### Written instruction
Render the lines of the entries from the one containing "Toggle the Enabled MRS object flag checkbox" through the one containing "[x=293, y=11]" as a JSON list of strings, one string per line, omitting any blank lines.

[Word and element location data]
_____

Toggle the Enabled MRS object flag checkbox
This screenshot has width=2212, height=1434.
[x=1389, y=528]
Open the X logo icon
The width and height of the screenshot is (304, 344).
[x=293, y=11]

_____

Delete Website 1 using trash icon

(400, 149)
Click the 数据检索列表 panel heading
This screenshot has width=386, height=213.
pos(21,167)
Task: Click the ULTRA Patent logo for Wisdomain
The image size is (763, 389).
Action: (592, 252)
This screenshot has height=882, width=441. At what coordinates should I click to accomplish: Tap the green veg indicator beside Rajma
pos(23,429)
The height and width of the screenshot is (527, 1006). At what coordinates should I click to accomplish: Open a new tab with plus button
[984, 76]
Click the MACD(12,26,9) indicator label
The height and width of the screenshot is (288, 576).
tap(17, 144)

_____

### Exercise answer
[
  "Toggle the Enabled MRS object flag checkbox",
  "This screenshot has width=2212, height=1434.",
  "[x=1389, y=528]",
  "Open the X logo icon",
  "The width and height of the screenshot is (304, 344).",
  "[x=293, y=11]"
]